Isaías 39

1En aquel tiempo Merodac-baladán, hijo de Baladán, rey de Babilonia, envió cartas y un regalo a Ezequías porque oyó que había estado enfermo y se había recuperado. 2Se alegró por ello Ezequías y les mostró la casa de su tesoro: la plata y el oro, las especias y el aceite precioso, todo su arsenal y todo lo que se hallaba en sus tesoros. No hubo nada en su casa ni en todo su dominio que Ezequías no les mostrara. 3Entonces el profeta Isaías vino al rey Ezequías, y le dijo: ¿Qué han dicho esos hombres y de dónde han venido a ti? Y Ezequías respondió: Han venido a mí de un país lejano, de Babilonia. 4Y él dijo: ¿Qué han visto en tu casa?

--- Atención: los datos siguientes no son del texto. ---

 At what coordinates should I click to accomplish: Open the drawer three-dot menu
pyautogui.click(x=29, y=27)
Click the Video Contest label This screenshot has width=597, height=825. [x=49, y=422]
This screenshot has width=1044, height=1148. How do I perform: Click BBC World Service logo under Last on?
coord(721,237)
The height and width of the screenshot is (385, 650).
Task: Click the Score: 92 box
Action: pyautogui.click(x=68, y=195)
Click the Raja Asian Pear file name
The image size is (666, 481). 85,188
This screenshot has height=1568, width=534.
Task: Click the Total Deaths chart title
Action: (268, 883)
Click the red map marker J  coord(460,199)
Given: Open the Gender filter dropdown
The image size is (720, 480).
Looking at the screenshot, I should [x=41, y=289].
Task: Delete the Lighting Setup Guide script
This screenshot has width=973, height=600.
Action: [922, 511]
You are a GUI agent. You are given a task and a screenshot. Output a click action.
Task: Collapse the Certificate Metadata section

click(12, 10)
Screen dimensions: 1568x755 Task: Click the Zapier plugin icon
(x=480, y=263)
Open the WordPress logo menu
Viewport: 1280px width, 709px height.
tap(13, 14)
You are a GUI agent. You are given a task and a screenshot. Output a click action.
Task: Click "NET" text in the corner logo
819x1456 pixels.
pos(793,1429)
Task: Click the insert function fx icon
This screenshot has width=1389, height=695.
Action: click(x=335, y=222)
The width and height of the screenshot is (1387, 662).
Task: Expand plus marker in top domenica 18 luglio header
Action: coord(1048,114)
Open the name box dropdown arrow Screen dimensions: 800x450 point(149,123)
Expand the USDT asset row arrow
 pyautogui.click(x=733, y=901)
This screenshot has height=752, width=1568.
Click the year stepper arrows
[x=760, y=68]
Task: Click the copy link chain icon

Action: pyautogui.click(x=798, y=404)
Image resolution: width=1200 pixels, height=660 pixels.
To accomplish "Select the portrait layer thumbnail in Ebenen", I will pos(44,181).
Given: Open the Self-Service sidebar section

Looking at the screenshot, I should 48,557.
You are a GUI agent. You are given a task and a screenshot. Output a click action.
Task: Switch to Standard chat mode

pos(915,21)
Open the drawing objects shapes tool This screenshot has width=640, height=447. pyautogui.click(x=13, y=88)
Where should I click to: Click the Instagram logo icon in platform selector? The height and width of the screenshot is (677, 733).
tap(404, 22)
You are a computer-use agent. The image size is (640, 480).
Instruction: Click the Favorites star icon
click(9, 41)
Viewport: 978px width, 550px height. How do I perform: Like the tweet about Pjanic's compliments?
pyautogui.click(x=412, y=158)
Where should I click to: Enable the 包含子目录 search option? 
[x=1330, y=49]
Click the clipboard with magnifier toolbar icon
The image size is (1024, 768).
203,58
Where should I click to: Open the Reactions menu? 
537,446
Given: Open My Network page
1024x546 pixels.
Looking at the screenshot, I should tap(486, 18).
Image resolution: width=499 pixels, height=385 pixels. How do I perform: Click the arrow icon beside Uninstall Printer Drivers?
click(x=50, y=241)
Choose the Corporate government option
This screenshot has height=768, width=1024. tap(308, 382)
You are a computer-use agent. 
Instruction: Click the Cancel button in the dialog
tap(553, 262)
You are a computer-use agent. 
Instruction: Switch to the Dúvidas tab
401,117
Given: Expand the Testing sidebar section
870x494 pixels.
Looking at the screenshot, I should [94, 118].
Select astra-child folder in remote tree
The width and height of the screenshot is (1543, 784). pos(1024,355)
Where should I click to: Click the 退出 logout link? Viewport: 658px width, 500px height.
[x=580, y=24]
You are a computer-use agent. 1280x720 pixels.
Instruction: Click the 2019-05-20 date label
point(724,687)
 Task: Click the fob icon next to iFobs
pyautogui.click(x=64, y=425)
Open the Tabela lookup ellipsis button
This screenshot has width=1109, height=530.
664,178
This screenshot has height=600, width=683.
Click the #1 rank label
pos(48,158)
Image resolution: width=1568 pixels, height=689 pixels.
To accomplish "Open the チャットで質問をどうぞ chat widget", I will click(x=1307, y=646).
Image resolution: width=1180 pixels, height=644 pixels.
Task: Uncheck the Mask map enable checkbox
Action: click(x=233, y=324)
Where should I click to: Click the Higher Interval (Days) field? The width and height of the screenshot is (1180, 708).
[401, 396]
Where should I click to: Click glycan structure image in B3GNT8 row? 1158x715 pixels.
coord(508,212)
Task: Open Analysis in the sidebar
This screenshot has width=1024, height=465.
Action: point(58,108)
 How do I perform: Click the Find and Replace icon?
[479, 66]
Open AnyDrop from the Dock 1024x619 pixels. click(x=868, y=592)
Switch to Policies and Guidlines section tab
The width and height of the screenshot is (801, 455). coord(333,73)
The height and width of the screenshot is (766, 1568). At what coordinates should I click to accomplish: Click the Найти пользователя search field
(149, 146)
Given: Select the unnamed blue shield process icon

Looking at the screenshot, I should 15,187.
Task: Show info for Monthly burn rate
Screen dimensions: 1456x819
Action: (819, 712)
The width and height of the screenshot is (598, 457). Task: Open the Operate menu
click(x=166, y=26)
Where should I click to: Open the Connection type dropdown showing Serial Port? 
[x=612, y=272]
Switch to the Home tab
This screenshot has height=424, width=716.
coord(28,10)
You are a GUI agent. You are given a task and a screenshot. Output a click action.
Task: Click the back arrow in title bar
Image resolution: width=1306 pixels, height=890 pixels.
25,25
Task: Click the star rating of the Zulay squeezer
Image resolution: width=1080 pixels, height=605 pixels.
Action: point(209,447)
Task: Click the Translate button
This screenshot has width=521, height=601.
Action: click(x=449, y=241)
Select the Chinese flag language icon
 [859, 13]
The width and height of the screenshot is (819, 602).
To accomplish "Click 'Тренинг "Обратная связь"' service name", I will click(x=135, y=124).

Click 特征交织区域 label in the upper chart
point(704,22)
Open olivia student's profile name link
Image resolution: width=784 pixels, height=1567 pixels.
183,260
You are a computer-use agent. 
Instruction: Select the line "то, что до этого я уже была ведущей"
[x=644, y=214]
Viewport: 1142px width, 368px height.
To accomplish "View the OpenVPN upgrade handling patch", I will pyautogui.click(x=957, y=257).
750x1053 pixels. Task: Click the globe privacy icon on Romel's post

Y Ezequías respondió: Han visto todo lo que hay en mi casa; no hay nada entre mis tesoros que yo no les haya mostrado. 5Entonces Isaías dijo a Ezequías: Oye la palabra del SEÑOR de los ejércitos: 6“He aquí, vienen días cuando todo lo que hay en tu casa y todo lo que tus padres han atesorado hasta el día de hoy, será llevado a Babilonia; nada quedará” —dice el SEÑOR. 7“Y algunos de tus hijos que saldrán de ti, los que engendrarás, serán llevados y serán oficiales en el palacio del rey de Babilonia.” 8Entonces Ezequías dijo a Isaías: La palabra del SEÑOR que has hablado es buena. Pues pensaba: Porque habrá paz y seguridad en mis días.